Elle a bien essayé de l'apprivoiser en le banalisant, en installant un pot de fleurs sur
le boîtier et la photo de ses gosses sur l'écran, mais rien n'y fait, habité d'une vie
propre il s'ingénie à lui pourrir l'existence. Elle serait je crois soulagée, si je
suspendais des gousses d'ail et des crucifix au plafond et aspergeait sa machine d'eau
bénite, c'est le côté chaman de la profession.
A la vingtième tentative je réussis à charger son document sans déclencher l'infâmant
message de vacances pour cause de non conformité des opérations effectuées par
l'application, il s'agissait d'un tableau coupé par un saut de section, quelque chose de
tellement grave selon Microsoft que cela méritait un plantage radical. Peut-être qu'une
destruction totale de la machine aurait été plus appropriée, je les trouve un peu
laxistes ces temps ci.Problème corrigé. Au suivant.
Mardi 15 heures.
De suivant il n'y en eu point ce jour là, je terminais ma journée tranquillement entre
deux reboot de serveur NT, et mes travaux sur la reconversion d'un Vax en calculette.j'en
étais à la soustraction, je ne désespérais pas d'arriver à la division à l'horizon
2005. J'aurai certainement besoin de 512 mégas de mémoire vive supplémentaire pour
l'implémenter, c'est le directeur financier qui va encore râler.

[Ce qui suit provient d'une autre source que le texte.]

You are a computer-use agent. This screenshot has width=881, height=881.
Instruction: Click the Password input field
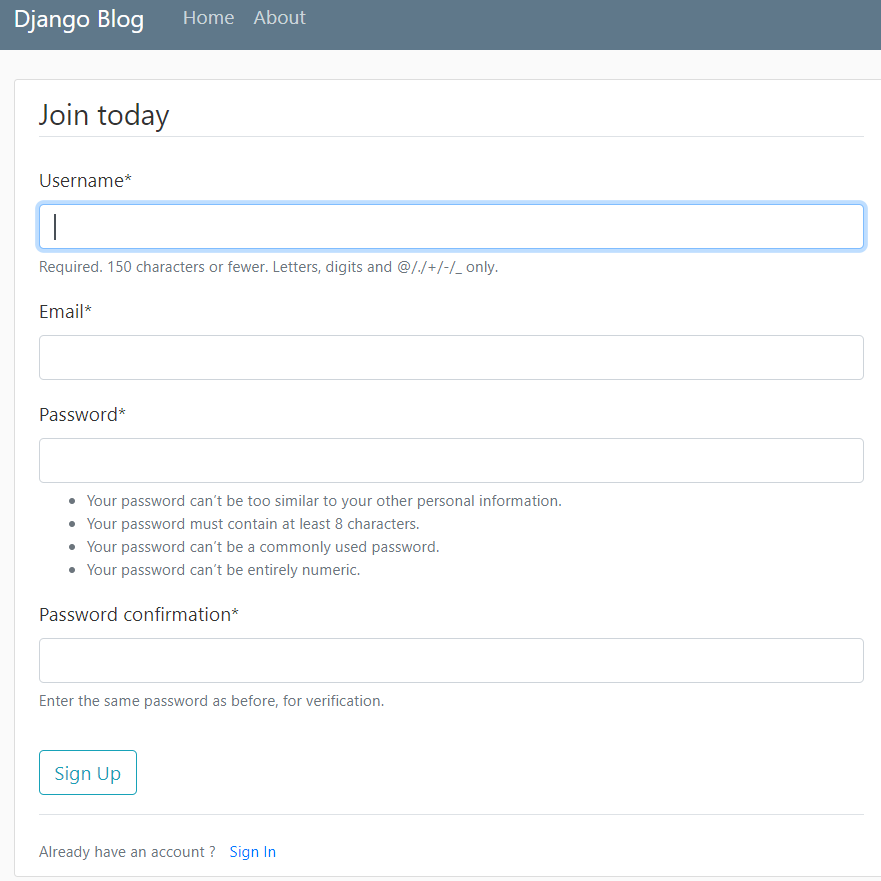450,460
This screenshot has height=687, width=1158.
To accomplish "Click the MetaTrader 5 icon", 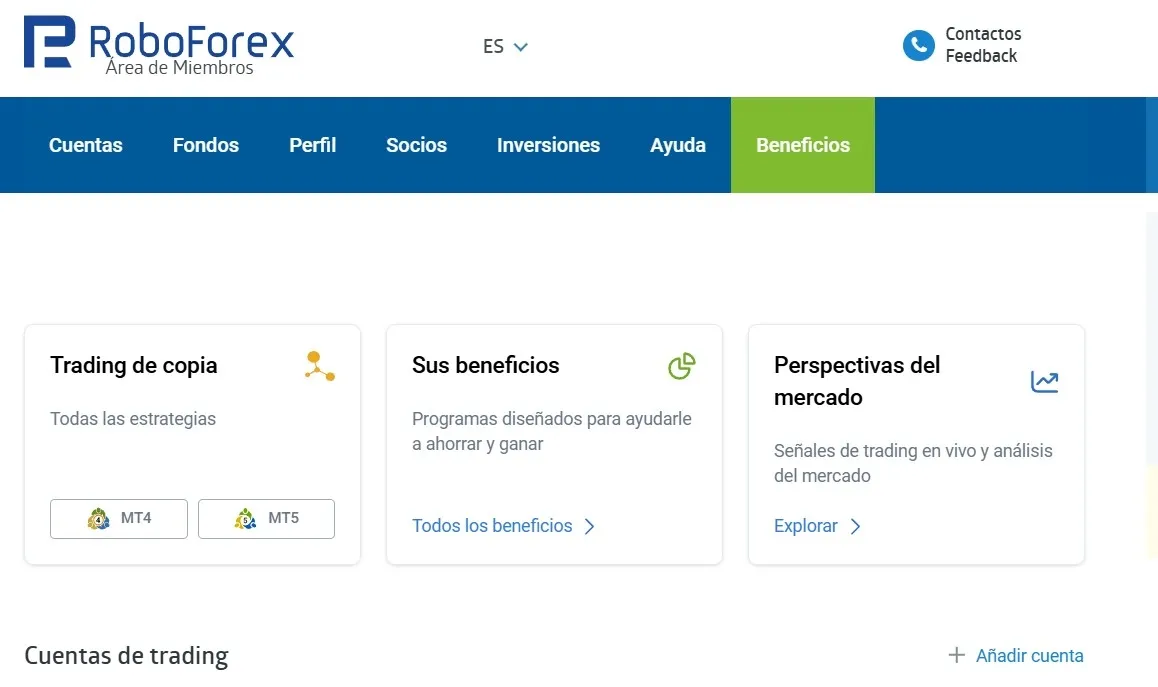I will click(x=245, y=519).
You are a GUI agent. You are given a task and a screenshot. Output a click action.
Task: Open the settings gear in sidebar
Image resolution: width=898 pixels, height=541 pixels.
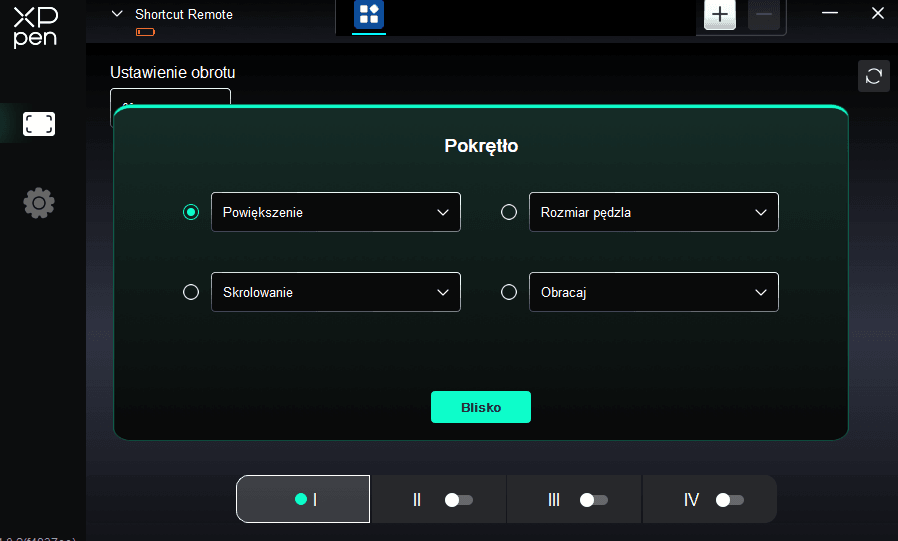click(39, 203)
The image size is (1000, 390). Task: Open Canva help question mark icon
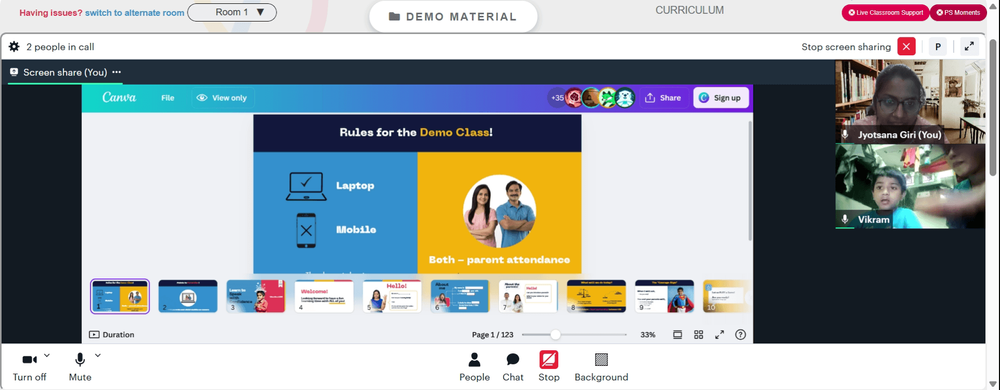[x=740, y=335]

C'est une certitude demain amènera son nouveau lot de victimes.Si tous ces gens savaient
qu'au fond je ne maîtrise guère plus qu'eux tout cela, que le métier est de bien peu de
secours quand Word ou Excel ou que sais-je se bauge lamentablement, que le temps ou une
entreprise vivait sur des applications maisons est définitivement révolu.
Bah je fais comme si je dominais, c'est ce qu'ils attendent de moi, c'est le côté
charlatan du métier. Et puis ils ont au moins quelqu'un d'identifié à engueuler.
Quant à moi je m'endors tous les soirs en rêvant aux tortures que je ferais subir à
Bill Gates s'il venait à me tomber sous la main. C'est le côté psychopathe du métier.